[TYPO3-UG US] ... from New York

Kasper Skårhøj kasper2005 at typo3.com
Thu Oct 13 21:07:45 CEST 2005


Hi John,

I was adviced to take a look at this thread.

I generally agree with your points but can't feel obliged personally to do
anything about them. Surely it has outgrown my management capabilities. I'm
relying on someone else to fix it for me.
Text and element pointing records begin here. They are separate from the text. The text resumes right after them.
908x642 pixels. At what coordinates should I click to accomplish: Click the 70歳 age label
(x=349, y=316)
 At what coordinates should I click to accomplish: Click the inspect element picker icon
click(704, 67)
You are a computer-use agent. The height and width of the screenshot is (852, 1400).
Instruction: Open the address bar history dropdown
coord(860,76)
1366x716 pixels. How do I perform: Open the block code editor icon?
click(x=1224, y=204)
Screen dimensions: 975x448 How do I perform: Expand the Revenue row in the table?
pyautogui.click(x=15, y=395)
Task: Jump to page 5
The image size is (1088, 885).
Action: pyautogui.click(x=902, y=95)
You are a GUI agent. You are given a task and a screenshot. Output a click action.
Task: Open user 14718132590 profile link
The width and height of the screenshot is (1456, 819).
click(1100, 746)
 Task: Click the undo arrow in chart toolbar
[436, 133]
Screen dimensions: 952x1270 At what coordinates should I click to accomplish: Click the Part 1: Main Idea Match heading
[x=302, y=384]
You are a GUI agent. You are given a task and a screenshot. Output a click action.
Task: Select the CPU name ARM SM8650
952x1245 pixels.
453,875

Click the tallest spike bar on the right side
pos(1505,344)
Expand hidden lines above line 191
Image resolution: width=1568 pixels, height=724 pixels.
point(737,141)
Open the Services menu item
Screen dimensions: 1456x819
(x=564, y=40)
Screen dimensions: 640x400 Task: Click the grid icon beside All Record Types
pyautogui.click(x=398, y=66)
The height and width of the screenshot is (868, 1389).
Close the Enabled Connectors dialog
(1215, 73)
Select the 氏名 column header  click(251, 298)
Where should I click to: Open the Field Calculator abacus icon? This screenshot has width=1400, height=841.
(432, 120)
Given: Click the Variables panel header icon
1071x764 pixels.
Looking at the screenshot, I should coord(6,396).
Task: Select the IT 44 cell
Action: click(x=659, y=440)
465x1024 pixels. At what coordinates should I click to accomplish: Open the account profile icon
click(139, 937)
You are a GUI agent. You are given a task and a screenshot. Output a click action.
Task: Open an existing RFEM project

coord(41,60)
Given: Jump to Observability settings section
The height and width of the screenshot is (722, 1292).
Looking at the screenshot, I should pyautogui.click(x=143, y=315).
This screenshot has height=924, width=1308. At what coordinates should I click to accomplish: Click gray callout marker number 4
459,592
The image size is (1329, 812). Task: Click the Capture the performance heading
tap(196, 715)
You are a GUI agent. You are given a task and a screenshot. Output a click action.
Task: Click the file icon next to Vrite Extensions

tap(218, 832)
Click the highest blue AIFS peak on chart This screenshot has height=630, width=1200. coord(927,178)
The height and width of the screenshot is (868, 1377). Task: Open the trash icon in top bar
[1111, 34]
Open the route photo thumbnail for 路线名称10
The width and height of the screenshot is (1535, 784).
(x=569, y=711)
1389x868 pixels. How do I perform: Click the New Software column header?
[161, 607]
>   - US English? I can't begin to touch upon the poor US English I've
> been exposed to during my course with Typo3.  i.e. "Splitted"? Perhaps
> it's a word, but I (we?) never use/hear it; instead I(we?) use "split".
>   "I split the log for firewood" not "I splitted the log..."  but hey,
> it's O/S so it's OK right?  wrong... I can not tell a US company to not
> worry about the poor English... or teach them to use the Euro date input
> format 

It's actually kind of nice for once to have developed something with a
distinct european touch that US citizens now have to deal with. Then you
know how it feels when technology and standards are imposed on you from
abroad :-)

Anyway, I understand your frustration. I guess it is little like when I talk
in Danish with immigrants in my own country and they swap the words in the
sentence and generally are pretty hard to understand. Unfortunately, their
limited capabilities to speak my language has a tendency of making me think
less of their intelligence although it is completely disconnected. I always
guessed TYPO3 would suffer from this effect in US/UK. Maybe that is why it
is most popular in Europe where no one speaks english natively and
therefore have the same forgiving attitude to the grammar mistakes.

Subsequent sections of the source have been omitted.